§ **EXCERPTED RECORDS**:
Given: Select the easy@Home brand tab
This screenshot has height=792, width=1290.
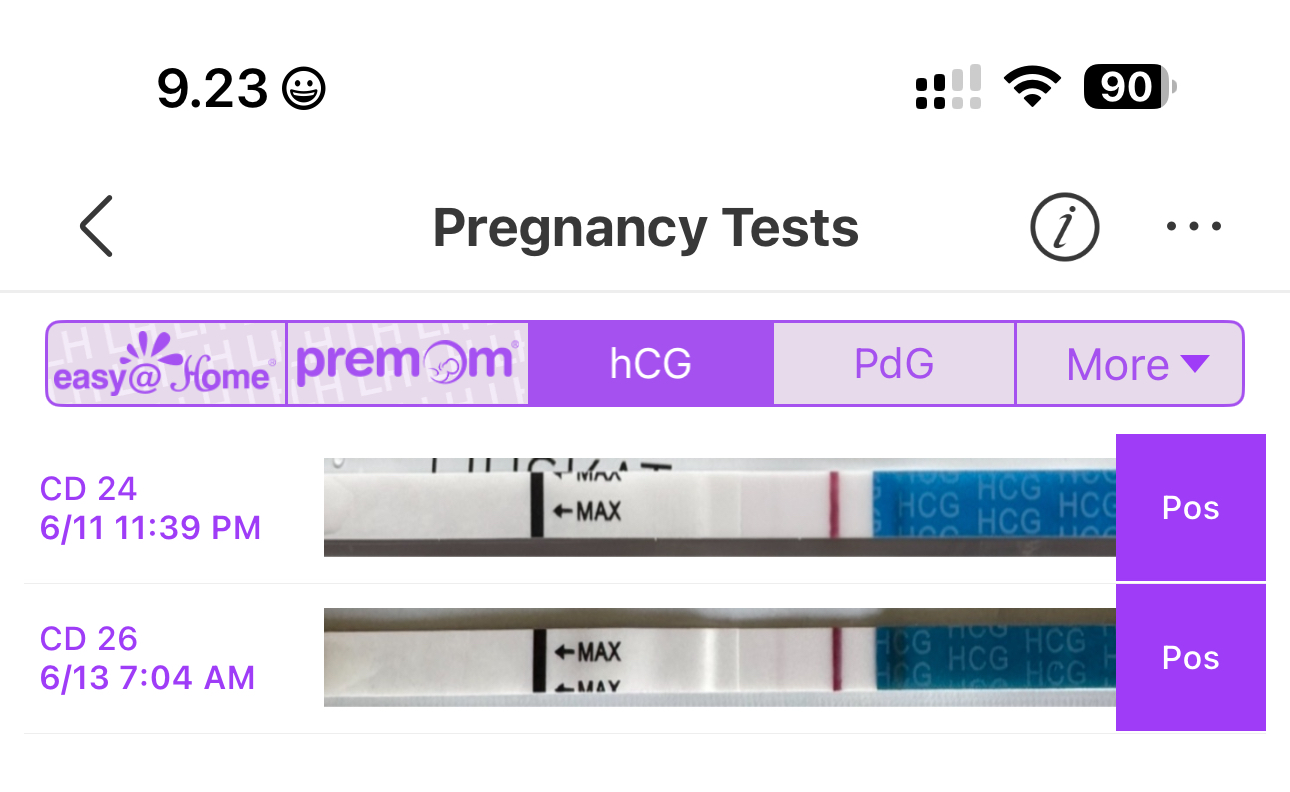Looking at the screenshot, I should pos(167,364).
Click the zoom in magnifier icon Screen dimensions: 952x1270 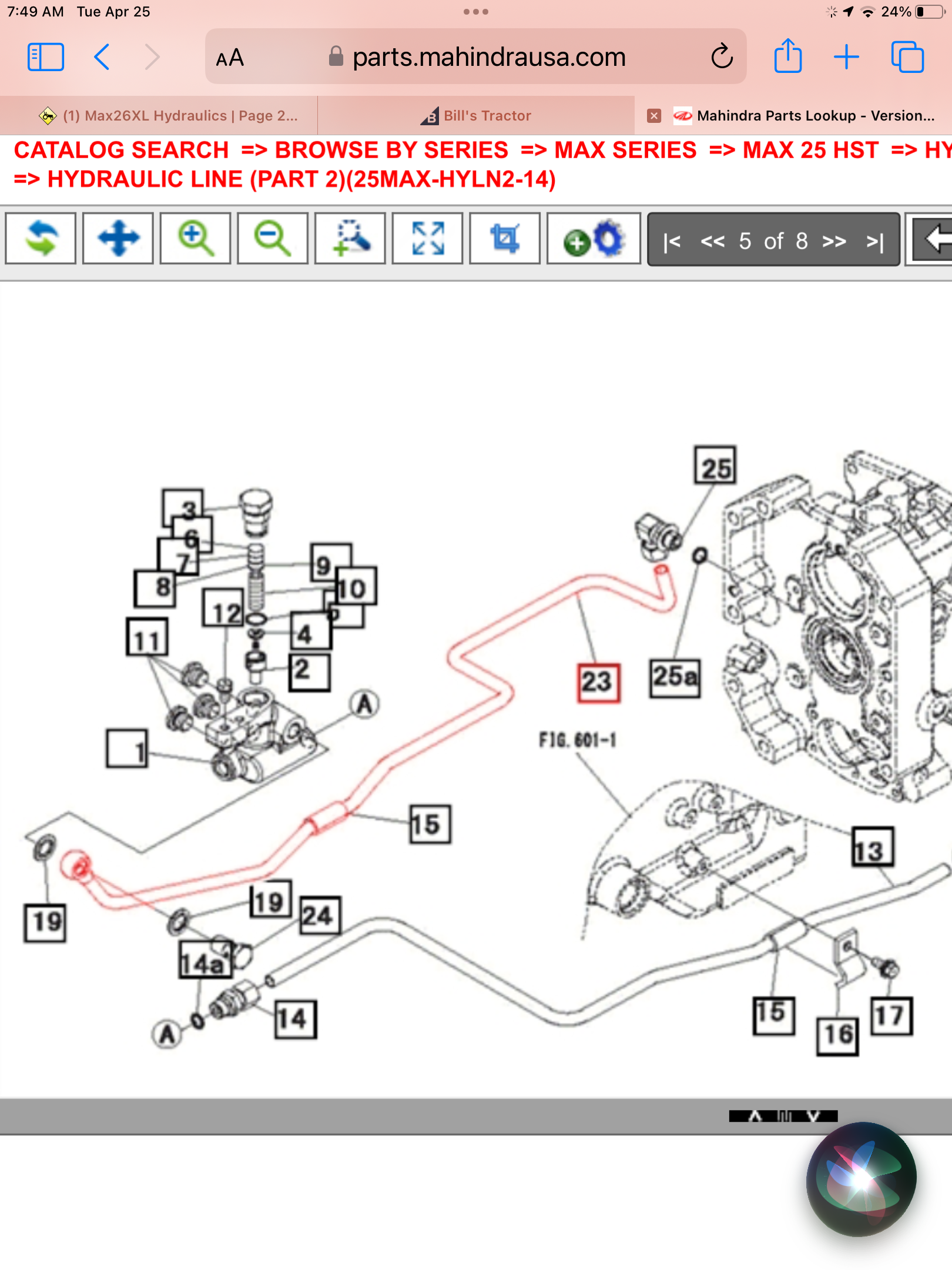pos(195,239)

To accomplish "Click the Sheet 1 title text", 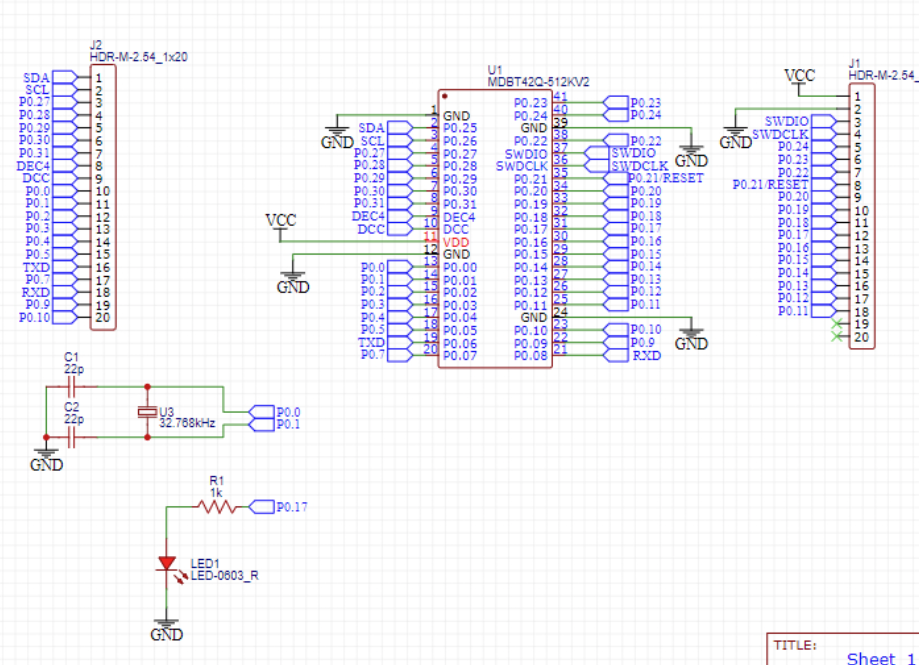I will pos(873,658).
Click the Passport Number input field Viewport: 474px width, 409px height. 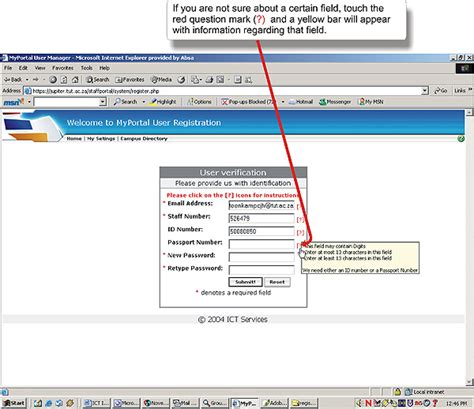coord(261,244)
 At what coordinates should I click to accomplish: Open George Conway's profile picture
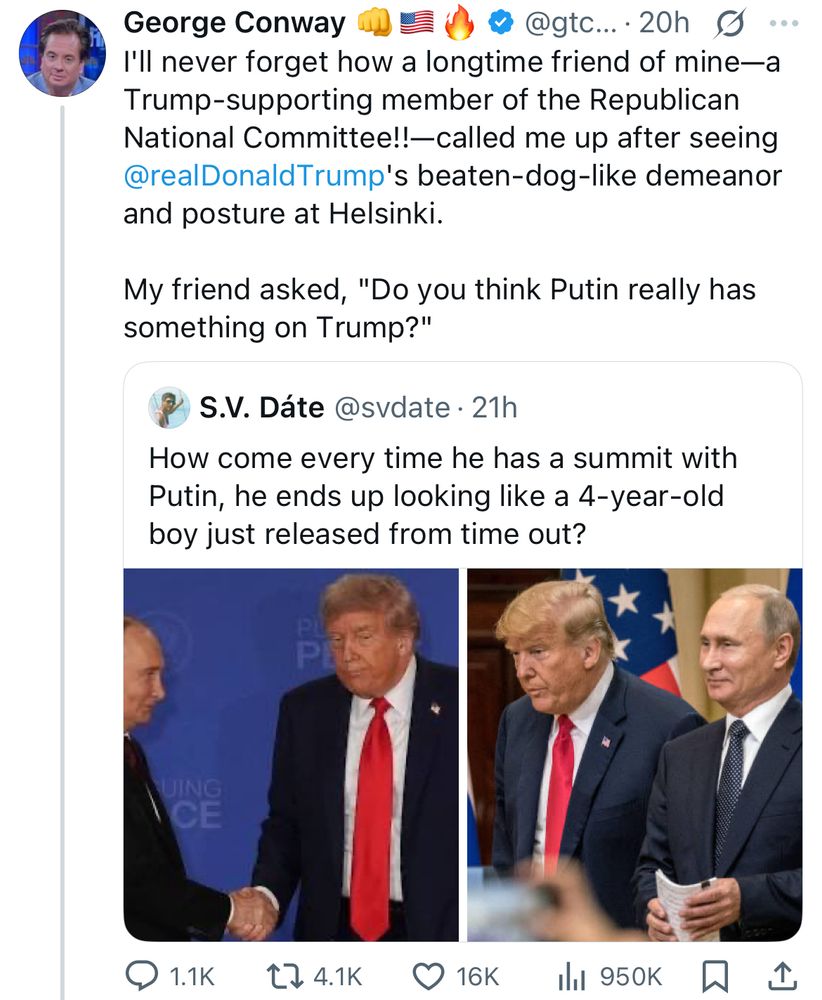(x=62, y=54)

...

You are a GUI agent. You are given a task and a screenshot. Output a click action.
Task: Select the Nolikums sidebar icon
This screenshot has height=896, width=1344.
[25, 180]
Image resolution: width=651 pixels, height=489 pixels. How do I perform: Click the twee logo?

--

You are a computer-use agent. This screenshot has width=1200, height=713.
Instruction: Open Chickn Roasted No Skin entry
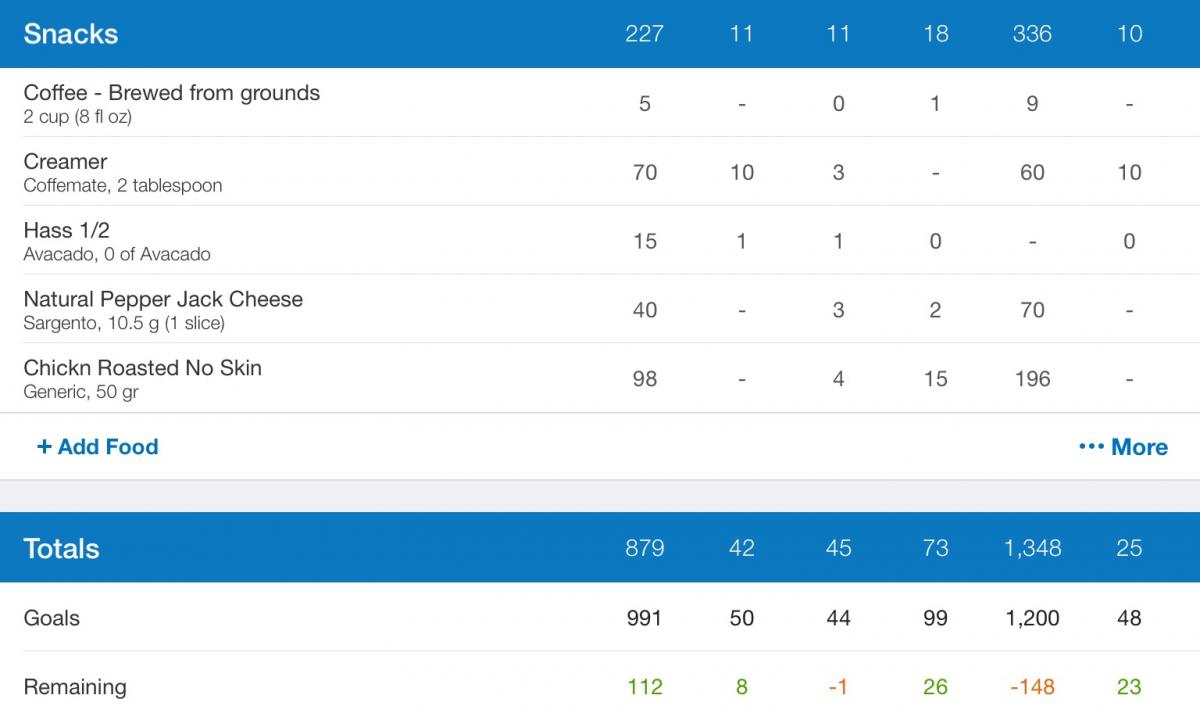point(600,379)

§ **INSTRUCTIONS FOR THE TASK**: Go through the material above and copy each line that has the word "Select".

§ **RESULT BELOW**:
Given: Select the easy@Home brand tab
Task: Select the Nolikums sidebar icon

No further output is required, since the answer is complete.